§ **Record list**:
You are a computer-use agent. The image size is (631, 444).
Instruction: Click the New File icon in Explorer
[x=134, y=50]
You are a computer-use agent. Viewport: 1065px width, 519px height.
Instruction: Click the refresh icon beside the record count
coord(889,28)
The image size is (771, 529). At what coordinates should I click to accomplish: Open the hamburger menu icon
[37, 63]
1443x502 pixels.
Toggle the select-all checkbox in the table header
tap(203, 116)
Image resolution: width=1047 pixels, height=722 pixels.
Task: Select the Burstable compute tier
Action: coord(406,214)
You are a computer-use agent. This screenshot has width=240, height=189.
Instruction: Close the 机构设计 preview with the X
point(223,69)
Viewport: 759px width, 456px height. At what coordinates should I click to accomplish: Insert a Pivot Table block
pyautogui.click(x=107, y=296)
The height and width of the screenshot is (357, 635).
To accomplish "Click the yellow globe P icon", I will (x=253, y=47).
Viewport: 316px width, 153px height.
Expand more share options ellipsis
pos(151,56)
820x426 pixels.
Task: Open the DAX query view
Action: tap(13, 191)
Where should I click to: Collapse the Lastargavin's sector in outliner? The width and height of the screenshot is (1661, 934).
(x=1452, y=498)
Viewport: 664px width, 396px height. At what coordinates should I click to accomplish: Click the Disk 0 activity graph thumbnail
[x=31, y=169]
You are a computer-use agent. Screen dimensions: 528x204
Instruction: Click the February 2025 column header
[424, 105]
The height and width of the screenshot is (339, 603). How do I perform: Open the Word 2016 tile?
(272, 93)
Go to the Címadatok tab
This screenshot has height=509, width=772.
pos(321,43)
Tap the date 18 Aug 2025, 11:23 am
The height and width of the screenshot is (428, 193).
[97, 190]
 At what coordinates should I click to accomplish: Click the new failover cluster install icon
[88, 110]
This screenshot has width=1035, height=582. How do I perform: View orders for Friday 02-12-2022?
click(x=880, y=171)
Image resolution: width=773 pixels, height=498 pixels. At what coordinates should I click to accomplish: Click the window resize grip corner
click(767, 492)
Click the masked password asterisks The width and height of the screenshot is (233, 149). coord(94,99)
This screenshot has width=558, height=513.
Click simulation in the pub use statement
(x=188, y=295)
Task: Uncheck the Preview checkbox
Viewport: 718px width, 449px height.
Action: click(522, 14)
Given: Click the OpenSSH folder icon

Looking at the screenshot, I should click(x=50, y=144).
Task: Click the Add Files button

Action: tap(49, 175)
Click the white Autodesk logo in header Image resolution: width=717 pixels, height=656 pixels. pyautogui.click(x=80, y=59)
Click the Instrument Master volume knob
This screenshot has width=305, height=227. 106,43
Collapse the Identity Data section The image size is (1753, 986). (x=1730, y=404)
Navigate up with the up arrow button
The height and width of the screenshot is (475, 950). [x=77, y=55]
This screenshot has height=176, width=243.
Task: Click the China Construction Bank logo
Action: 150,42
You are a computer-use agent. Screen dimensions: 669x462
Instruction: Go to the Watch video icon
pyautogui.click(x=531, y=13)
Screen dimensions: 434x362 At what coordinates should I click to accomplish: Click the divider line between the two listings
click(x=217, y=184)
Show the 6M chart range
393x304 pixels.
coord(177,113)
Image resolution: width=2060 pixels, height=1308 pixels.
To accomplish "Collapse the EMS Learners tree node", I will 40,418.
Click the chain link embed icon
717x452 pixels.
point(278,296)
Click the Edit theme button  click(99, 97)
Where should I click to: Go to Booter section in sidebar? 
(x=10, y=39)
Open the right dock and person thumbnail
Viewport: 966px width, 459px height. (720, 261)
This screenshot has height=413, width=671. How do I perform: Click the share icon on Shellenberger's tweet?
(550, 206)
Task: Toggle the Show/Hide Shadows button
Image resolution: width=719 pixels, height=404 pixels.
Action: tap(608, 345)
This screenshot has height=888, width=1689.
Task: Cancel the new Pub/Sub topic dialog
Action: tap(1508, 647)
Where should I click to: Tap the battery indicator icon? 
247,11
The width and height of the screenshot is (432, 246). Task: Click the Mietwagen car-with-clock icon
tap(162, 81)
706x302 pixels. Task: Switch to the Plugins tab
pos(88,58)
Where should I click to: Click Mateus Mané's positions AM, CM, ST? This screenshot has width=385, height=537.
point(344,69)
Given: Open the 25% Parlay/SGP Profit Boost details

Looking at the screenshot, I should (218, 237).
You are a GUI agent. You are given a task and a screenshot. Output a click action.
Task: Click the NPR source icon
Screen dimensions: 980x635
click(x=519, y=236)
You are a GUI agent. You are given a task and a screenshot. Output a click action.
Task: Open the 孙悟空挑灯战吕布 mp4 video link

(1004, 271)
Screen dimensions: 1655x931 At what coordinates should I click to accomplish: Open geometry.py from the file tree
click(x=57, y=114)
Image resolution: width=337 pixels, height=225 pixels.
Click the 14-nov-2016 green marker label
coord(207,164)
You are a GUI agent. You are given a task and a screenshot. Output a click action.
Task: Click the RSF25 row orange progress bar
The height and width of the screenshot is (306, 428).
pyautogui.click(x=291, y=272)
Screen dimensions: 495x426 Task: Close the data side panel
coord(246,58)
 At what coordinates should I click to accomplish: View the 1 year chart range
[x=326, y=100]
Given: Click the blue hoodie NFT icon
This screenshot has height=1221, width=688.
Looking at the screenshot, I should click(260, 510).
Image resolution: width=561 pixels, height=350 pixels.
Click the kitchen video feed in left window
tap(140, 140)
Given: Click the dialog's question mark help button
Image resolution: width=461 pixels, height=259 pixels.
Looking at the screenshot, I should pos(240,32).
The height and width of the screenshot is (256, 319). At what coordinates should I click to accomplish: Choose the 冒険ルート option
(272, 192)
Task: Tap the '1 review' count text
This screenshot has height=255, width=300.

§ **Exercise directions**: Rewrite all of the items above, replacing "computer-use agent" with "GUI agent" wherever it appears and leaving everything else unchanged.

§ **Task output**:
You are a GUI agent. The image size is (631, 444).
Instruction: Click the New File icon in Explorer
[x=134, y=50]
You are a GUI agent. Viewport: 1065px width, 519px height.
Instruction: Click the refresh icon beside the record count
coord(889,28)
The image size is (771, 529). At what coordinates should I click to accomplish: Open the hamburger menu icon
[37, 63]
1443x502 pixels.
Toggle the select-all checkbox in the table header
tap(203, 116)
Image resolution: width=1047 pixels, height=722 pixels.
Task: Select the Burstable compute tier
Action: coord(406,214)
You are a GUI agent. This screenshot has width=240, height=189.
Instruction: Close the 机构设计 preview with the X
point(223,69)
Viewport: 759px width, 456px height. At what coordinates should I click to accomplish: Insert a Pivot Table block
pyautogui.click(x=107, y=296)
The height and width of the screenshot is (357, 635).
To accomplish "Click the yellow globe P icon", I will (x=253, y=47).
Viewport: 316px width, 153px height.
Expand more share options ellipsis
pos(151,56)
820x426 pixels.
Task: Open the DAX query view
Action: tap(13, 191)
Where should I click to: Collapse the Lastargavin's sector in outliner? The width and height of the screenshot is (1661, 934).
(x=1452, y=498)
Viewport: 664px width, 396px height. At what coordinates should I click to accomplish: Click the Disk 0 activity graph thumbnail
[x=31, y=169]
You are a GUI agent. Screen dimensions: 528x204
Instruction: Click the February 2025 column header
[424, 105]
The height and width of the screenshot is (339, 603). How do I perform: Open the Word 2016 tile?
(272, 93)
Go to the Címadatok tab
This screenshot has height=509, width=772.
pos(321,43)
Tap the date 18 Aug 2025, 11:23 am
The height and width of the screenshot is (428, 193).
[97, 190]
 At what coordinates should I click to accomplish: Click the new failover cluster install icon
[88, 110]
This screenshot has width=1035, height=582. How do I perform: View orders for Friday 02-12-2022?
click(x=880, y=171)
Image resolution: width=773 pixels, height=498 pixels. At what coordinates should I click to accomplish: Click the window resize grip corner
click(767, 492)
Click the masked password asterisks The width and height of the screenshot is (233, 149). coord(94,99)
This screenshot has width=558, height=513.
Click simulation in the pub use statement
(x=188, y=295)
Task: Uncheck the Preview checkbox
Viewport: 718px width, 449px height.
Action: click(522, 14)
Given: Click the OpenSSH folder icon

Looking at the screenshot, I should click(x=50, y=144).
Task: Click the Add Files button

Action: tap(49, 175)
Click the white Autodesk logo in header Image resolution: width=717 pixels, height=656 pixels. pyautogui.click(x=80, y=59)
Click the Instrument Master volume knob
This screenshot has width=305, height=227. 106,43
Collapse the Identity Data section The image size is (1753, 986). (x=1730, y=404)
Navigate up with the up arrow button
The height and width of the screenshot is (475, 950). [x=77, y=55]
This screenshot has height=176, width=243.
Task: Click the China Construction Bank logo
Action: 150,42
You are a GUI agent. Screen dimensions: 669x462
Instruction: Go to the Watch video icon
pyautogui.click(x=531, y=13)
Screen dimensions: 434x362 At what coordinates should I click to accomplish: Click the divider line between the two listings
click(x=217, y=184)
Show the 6M chart range
393x304 pixels.
coord(177,113)
Image resolution: width=2060 pixels, height=1308 pixels.
To accomplish "Collapse the EMS Learners tree node", I will 40,418.
Click the chain link embed icon
717x452 pixels.
point(278,296)
Click the Edit theme button  click(99, 97)
Where should I click to: Go to Booter section in sidebar? 
(x=10, y=39)
Open the right dock and person thumbnail
Viewport: 966px width, 459px height. (720, 261)
This screenshot has height=413, width=671. How do I perform: Click the share icon on Shellenberger's tweet?
(550, 206)
Task: Toggle the Show/Hide Shadows button
Image resolution: width=719 pixels, height=404 pixels.
Action: tap(608, 345)
This screenshot has height=888, width=1689.
Task: Cancel the new Pub/Sub topic dialog
Action: tap(1508, 647)
Where should I click to: Tap the battery indicator icon? 
247,11
The width and height of the screenshot is (432, 246). Task: Click the Mietwagen car-with-clock icon
tap(162, 81)
706x302 pixels. Task: Switch to the Plugins tab
pos(88,58)
Where should I click to: Click Mateus Mané's positions AM, CM, ST? This screenshot has width=385, height=537.
point(344,69)
Given: Open the 25% Parlay/SGP Profit Boost details

Looking at the screenshot, I should (218, 237).
You are a GUI agent. You are given a task and a screenshot. Output a click action.
Task: Click the NPR source icon
Screen dimensions: 980x635
click(x=519, y=236)
You are a GUI agent. You are given a task and a screenshot. Output a click action.
Task: Open the 孙悟空挑灯战吕布 mp4 video link

(1004, 271)
Screen dimensions: 1655x931 At what coordinates should I click to accomplish: Open geometry.py from the file tree
click(x=57, y=114)
Image resolution: width=337 pixels, height=225 pixels.
Click the 14-nov-2016 green marker label
coord(207,164)
You are a GUI agent. You are given a task and a screenshot. Output a click action.
Task: Click the RSF25 row orange progress bar
The height and width of the screenshot is (306, 428).
pyautogui.click(x=291, y=272)
Screen dimensions: 495x426 Task: Close the data side panel
coord(246,58)
 At what coordinates should I click to accomplish: View the 1 year chart range
[x=326, y=100]
Given: Click the blue hoodie NFT icon
This screenshot has height=1221, width=688.
Looking at the screenshot, I should click(260, 510).
Image resolution: width=561 pixels, height=350 pixels.
Click the kitchen video feed in left window
tap(140, 140)
Given: Click the dialog's question mark help button
Image resolution: width=461 pixels, height=259 pixels.
Looking at the screenshot, I should pos(240,32).
The height and width of the screenshot is (256, 319). At what coordinates should I click to accomplish: Choose the 冒険ルート option
(272, 192)
Task: Tap the '1 review' count text
This screenshot has height=255, width=300.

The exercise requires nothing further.